When we talk to end users about security, we usually focus on the confidentiality part of the CIA triad – probably because it’s the most visible part of information security. But, every now and then, there’s a news item that reminds us about integrity and availability. And today was one of those days.
The Washington Post is reporting that a server failure over the weekend has wiped out the master copies of data accumulated by Sidekick smartphone users. This includes address books, calendars, to-do lists and photos.
Here’s the text of the announcement from T-Mobile and the operators of the data service at fault – the Danger subsidiary of Microsoft – as posted on the T-Mobile website.

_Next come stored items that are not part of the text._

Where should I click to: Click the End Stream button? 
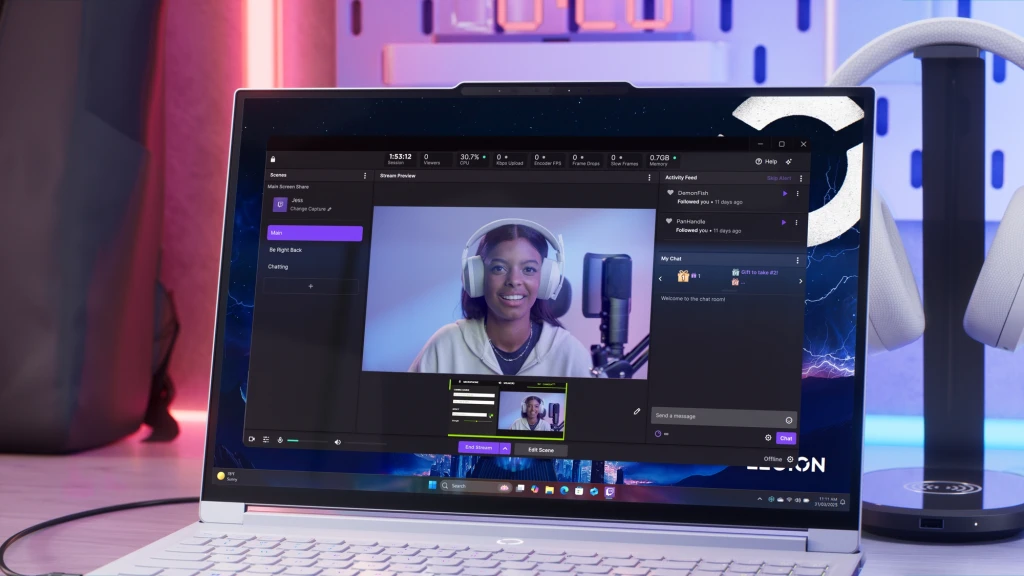click(x=477, y=449)
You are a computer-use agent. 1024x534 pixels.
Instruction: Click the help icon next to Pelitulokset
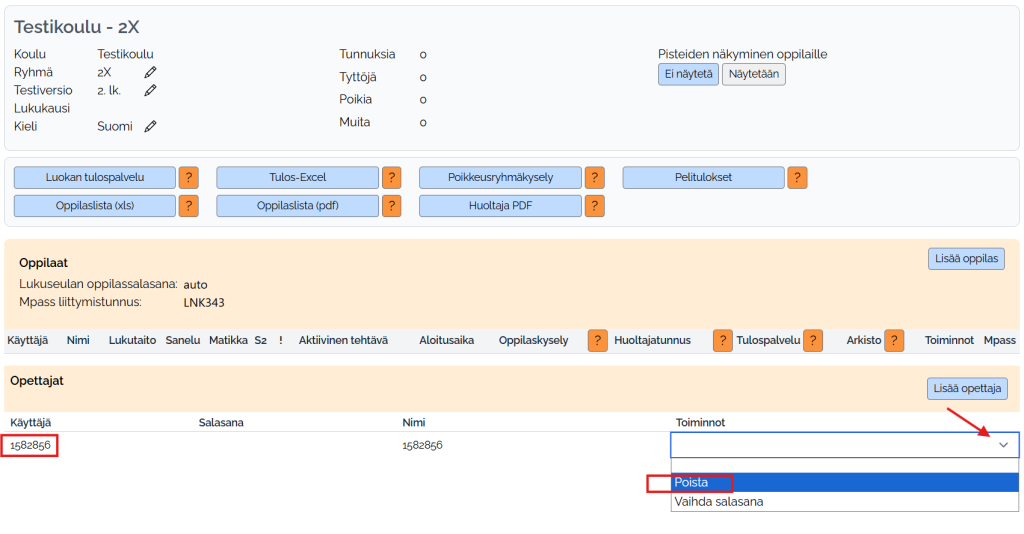coord(797,178)
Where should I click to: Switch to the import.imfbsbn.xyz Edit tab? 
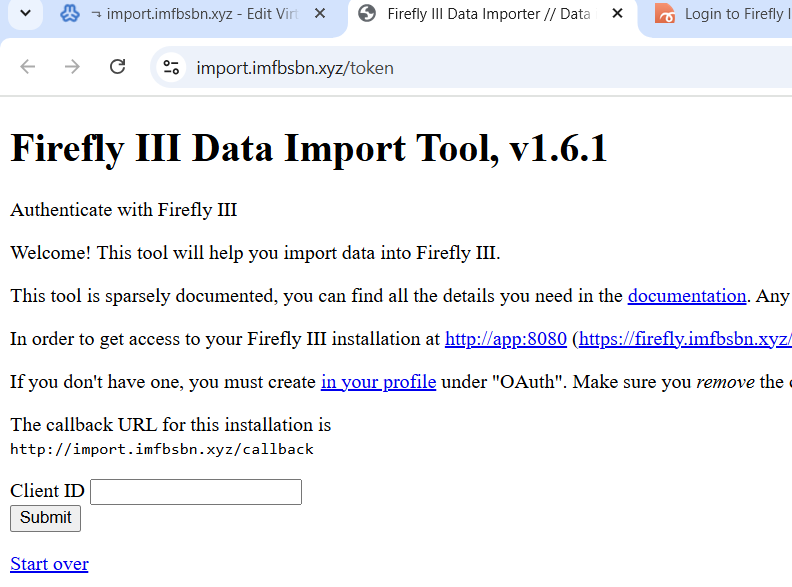coord(195,15)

Regrettably, based on Microsoft/Danger’s latest recovery assessment of their systems, we must now inform you that personal information stored on your device — such as contacts, calendar entries, to-do lists or photos — that is no longer on your Sidekick almost certainly has been lost as a result of a server failure at Microsoft/Danger. That said, our teams continue to work around-the-clock in hopes of discovering some way to recover this information. However, the likelihood of a successful outcome is extremely low.
It would be easy to play on the fact that this is a service now (since their takeover of Danger) operated by Microsoft, or use it to fuel fears of data loss “in the cloud”. But I think that we – as security awareness educators – should use this opportunity to stress some of the more general lessons:
- Remind your students that information security is more than simply preventing information disclosure (failure of confidentiality). Losing access to vital data (failure of availability), or being unable to trust the accuracy of information (failure of integrity) are also, potentially very serious, problems.
- In this particular case, it’s likely that the lost data was mostly personal information (the Sidekick isn’t a common smartphone in businesses). But a similar problem with information stored on smartphones/PDAs used for business might have a much greater impact. Ask your students to think about what – if any – business data they might have on their cellphones/PDAs, and ask them to imagine how they would be able to continue to work should they lose that data.
- Review your IT, InfoSec, Electronic Communications and/or Acceptable Use Policies to see what restrictions are currently placed on the use of smartphones/PDAs for storing business information, and to see how you’re communicating this information to your staff so that they understand and remember it.
- Build reminders about availability and integrity failures into your program of monthly reminders (you do have this in place, don’t you?) and avoid too much focus on the ‘sexier’ issue of confidentiality breaches.